Les voies de recours devraient inclure la possibilité d'un examen réalisé par l'organe impartial compétent dans l'État membre (et non pas un régulateur indépendant) pour réglementer la réutilisation des informations du secteur public.
De plus, si des données publiques mises à disposition pour leur réutilisation concernent des donnés à caractère personnel, il conviendrait de préciser à quelles conditions et avec quelles garanties spécifiques en matière de protection des données la réutilisation est licite.
Tarification : la proposition de la Commission prévoit que dans des cas exceptionnels, en particulier lorsque les organismes du secteur public tirent une partie substantielle des revenus couvrant les coûts de fonctionnement liés à l'exécution de leur mission de service public de l'exploitation de leurs droits de propriété intellectuelle, ces organismes peuvent être autorisés à exiger, pour la réutilisation de documents, des redevances supérieures aux coûts marginaux, sur la base de critères objectifs, transparents et vérifiables et si l'intérêt public le justifie.
Selon le rapport, cette disposition ne devrait pas sappliquer : i) aux organismes du secteur public qui sont tenus de générer des recettes destinées à couvrir une part substantielle des coûts de production, de reproduction et de diffusion de documents ; ii) aux bibliothèques (y compris les bibliothèques universitaires), musées et archives. Ces exemptions pourraient être accordées à condition que ce soit dans l'intérêt public, sur la base de critères objectifs, transparents et vérifiables.
Dispositions pratiques : les députés souhaitent que les États membres adoptent des dispositions pratiques pour faciliter la recherche plurilingue de documents disponibles à des fins de réutilisation. Pour favoriser une application cohérente de la directive, la Commission pourrait arrêter des orientations accompagnées de la liste des ensembles de données recommandés aux fins de réutilisation.

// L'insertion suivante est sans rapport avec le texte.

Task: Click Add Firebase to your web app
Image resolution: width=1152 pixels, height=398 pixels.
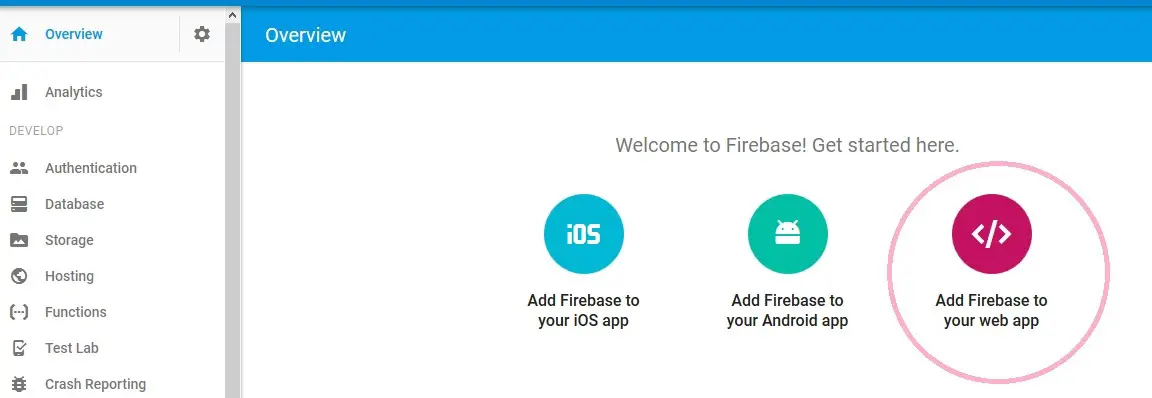Action: (992, 311)
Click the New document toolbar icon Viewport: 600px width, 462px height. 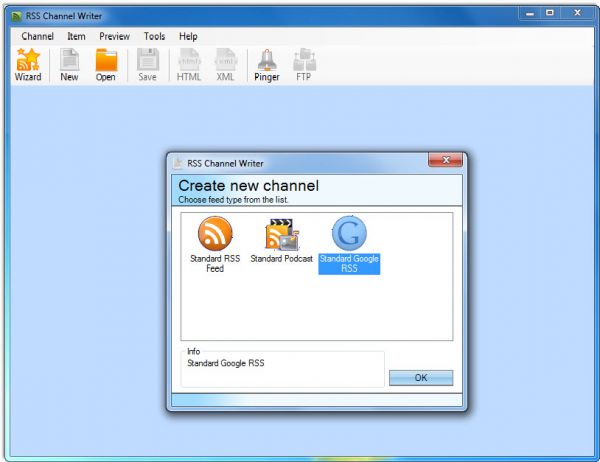[x=69, y=64]
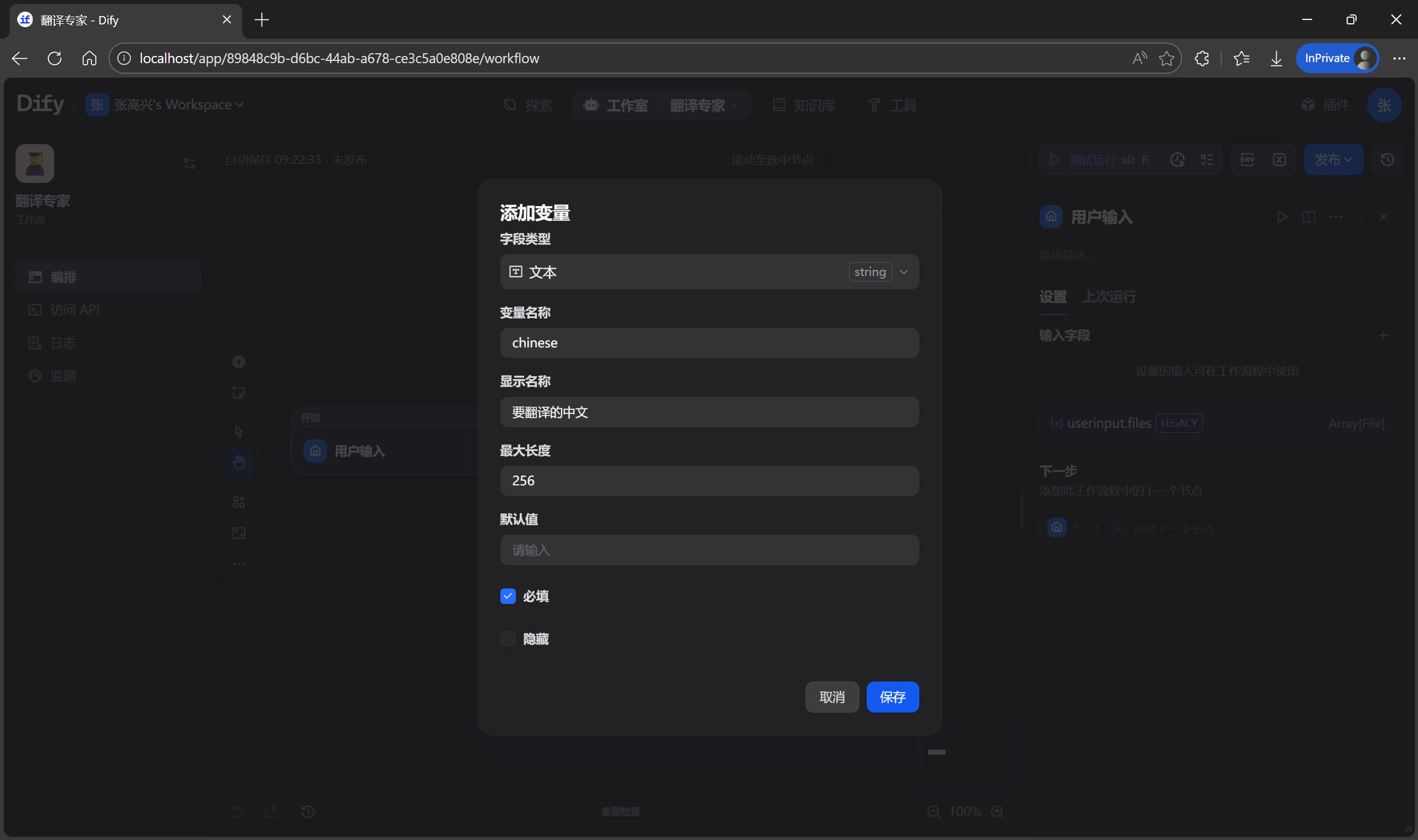Image resolution: width=1418 pixels, height=840 pixels.
Task: Enable the 隐藏 hidden checkbox
Action: click(x=508, y=639)
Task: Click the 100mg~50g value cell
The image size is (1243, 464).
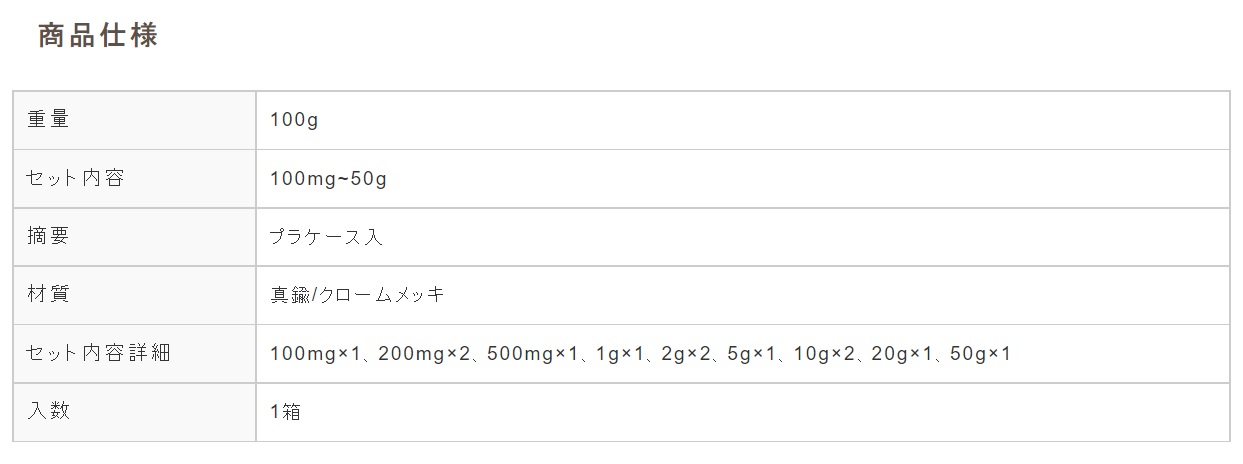Action: click(743, 179)
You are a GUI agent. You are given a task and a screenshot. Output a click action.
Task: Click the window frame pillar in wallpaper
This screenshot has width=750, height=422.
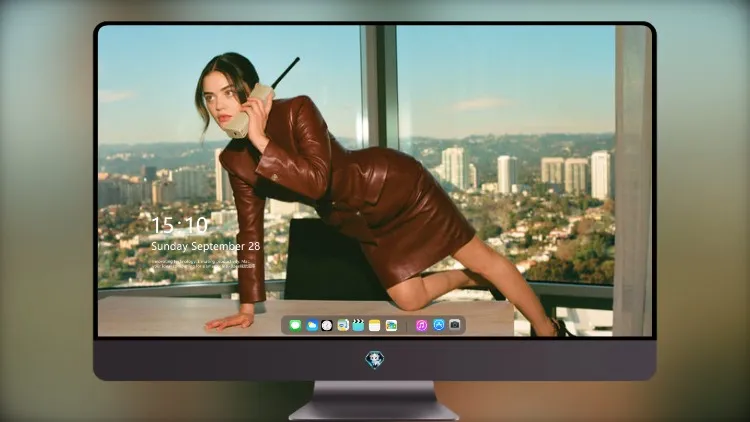click(379, 86)

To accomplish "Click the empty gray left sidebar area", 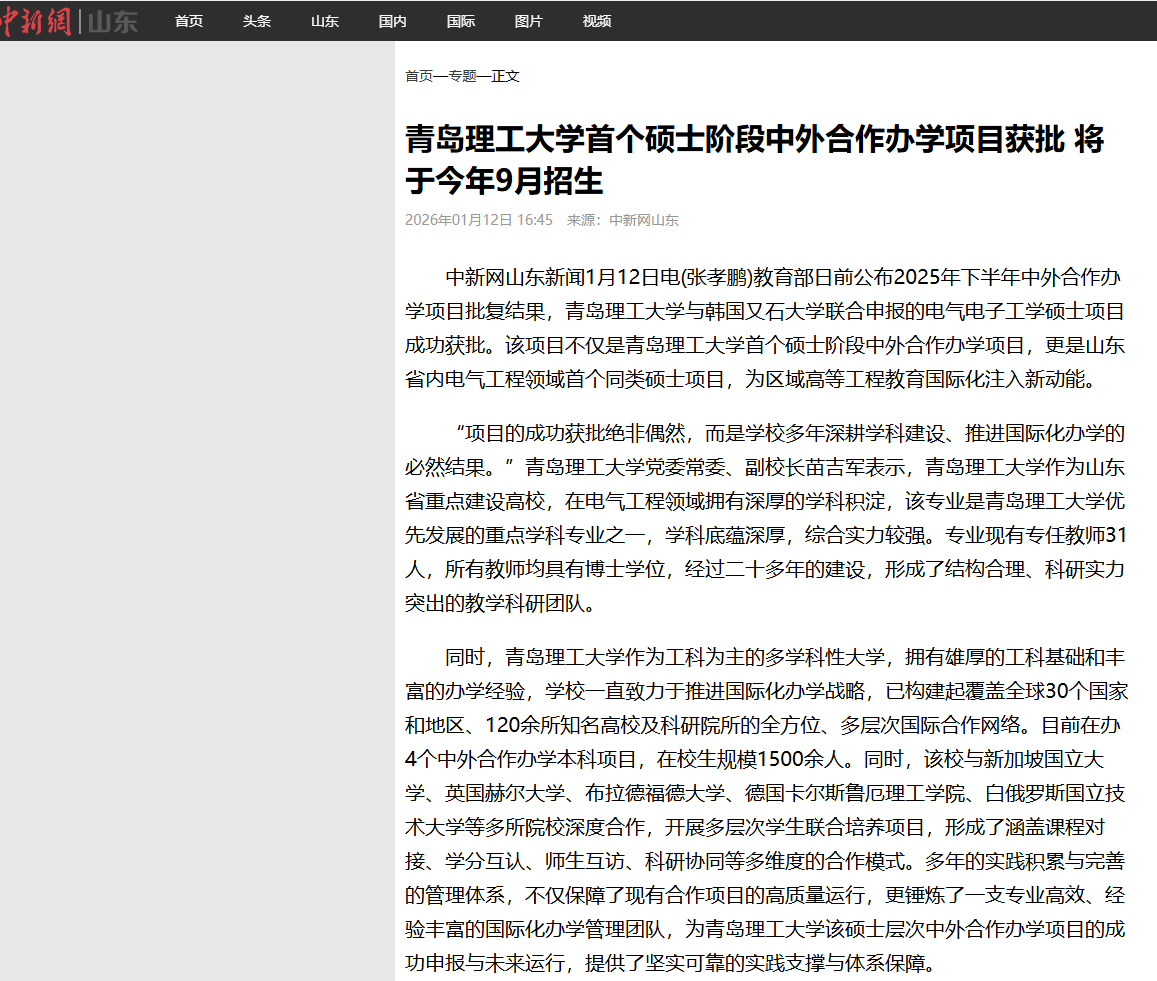I will [197, 500].
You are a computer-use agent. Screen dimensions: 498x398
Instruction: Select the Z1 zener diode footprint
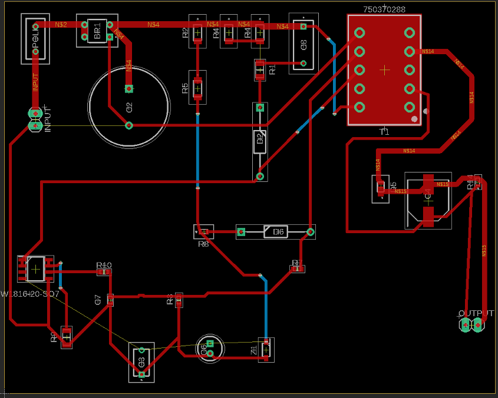click(266, 350)
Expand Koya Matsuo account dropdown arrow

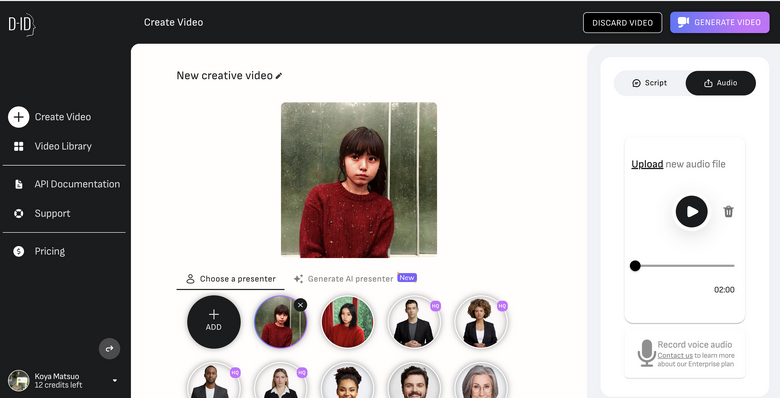click(x=115, y=381)
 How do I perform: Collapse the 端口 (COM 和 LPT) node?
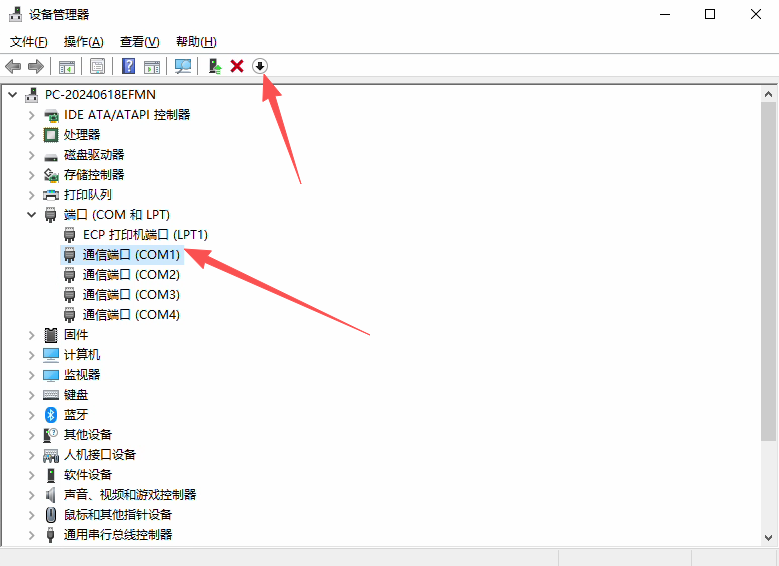(x=31, y=215)

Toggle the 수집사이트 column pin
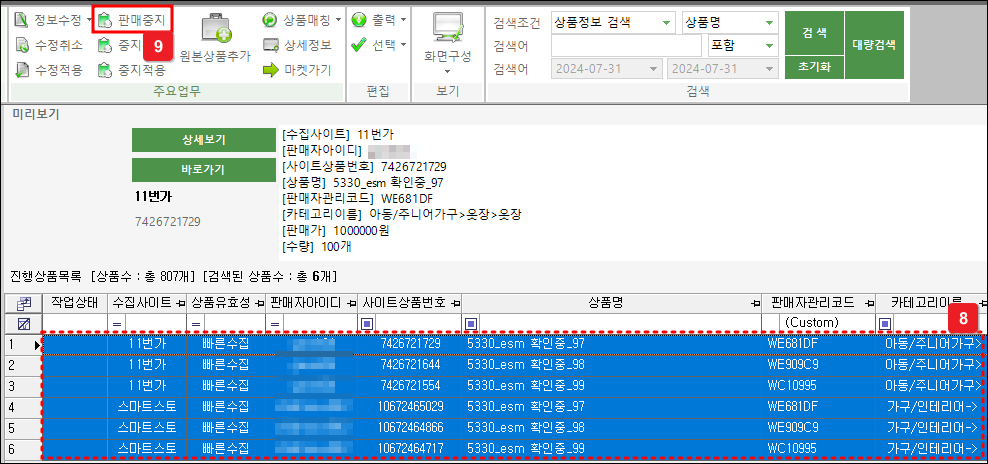180,302
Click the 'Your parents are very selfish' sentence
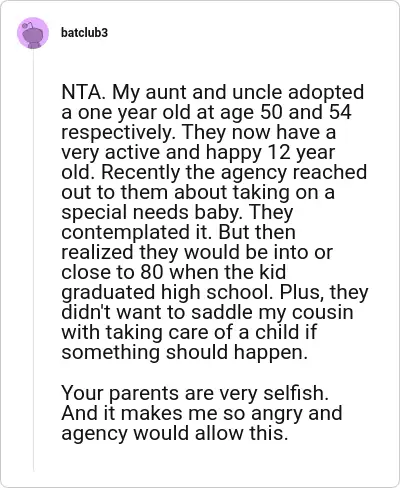400x488 pixels. coord(195,393)
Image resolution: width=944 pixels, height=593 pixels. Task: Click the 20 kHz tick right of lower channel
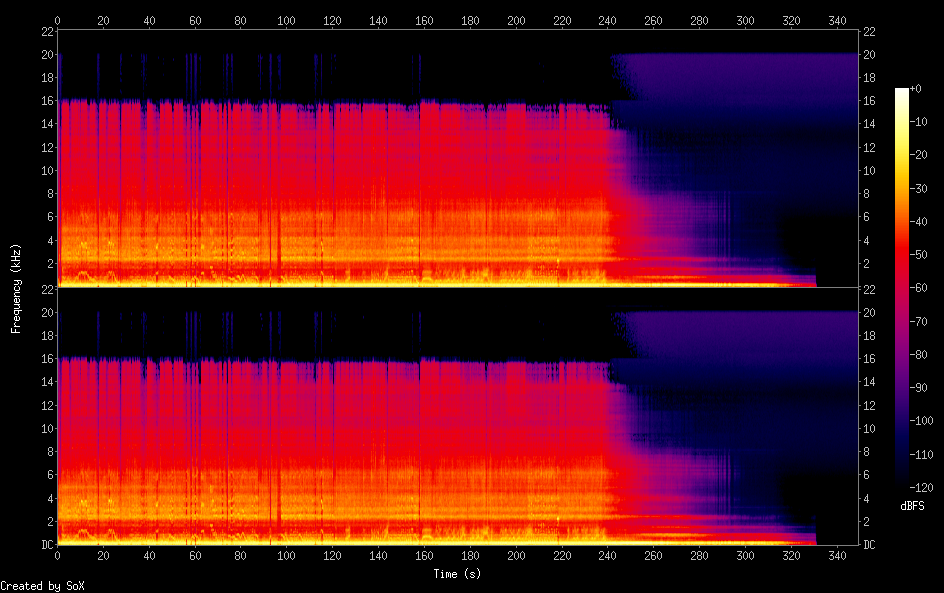click(x=870, y=312)
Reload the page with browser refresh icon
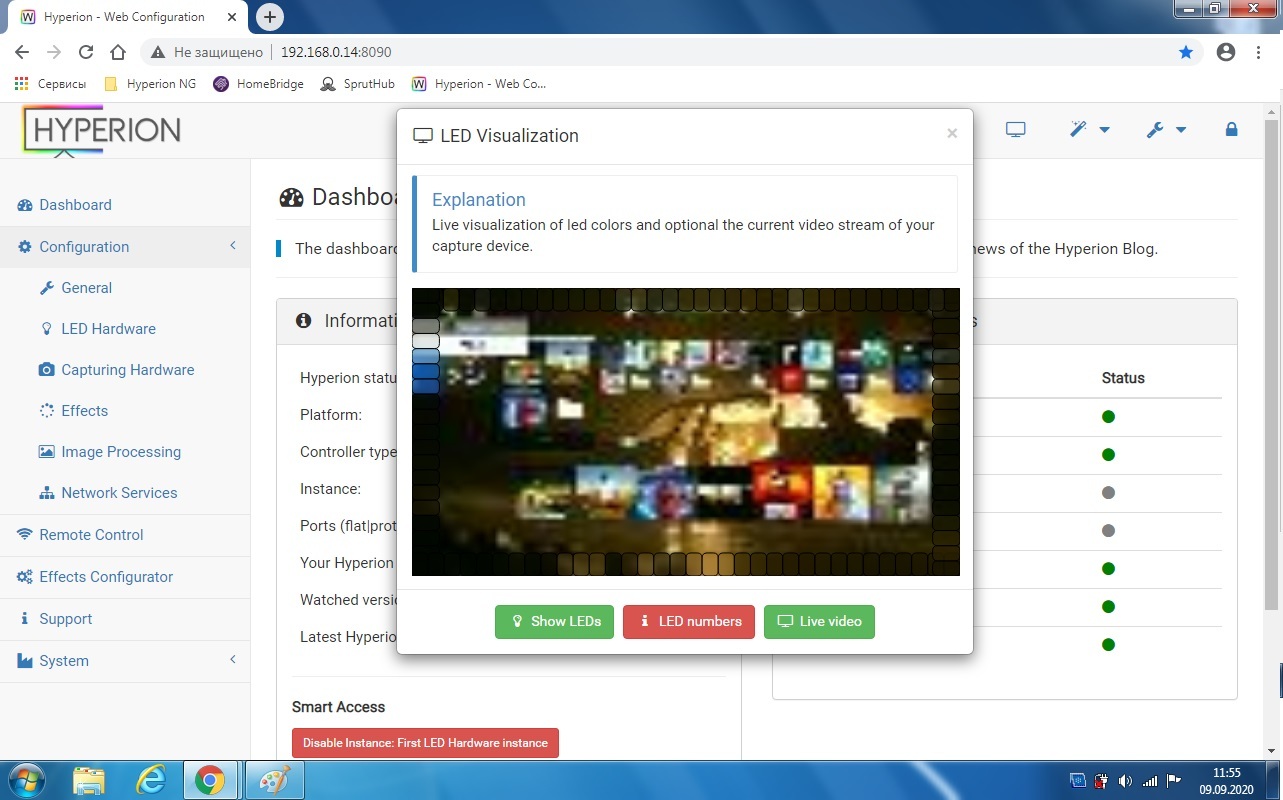 click(86, 52)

Interdiction des accords d'exclusivité : lorsqu'un droit d'exclusivité prévoyant des conditions d'accès privilégié à des fins d'utilisation commerciale est nécessaire pour numériser des ressources culturelles, la durée de cette exploitation ne devrait pas dépasser en général sept ans. Les accords d'exclusivité conclus après l'entrée en vigueur de la directive devraient être transparents et rendus publics.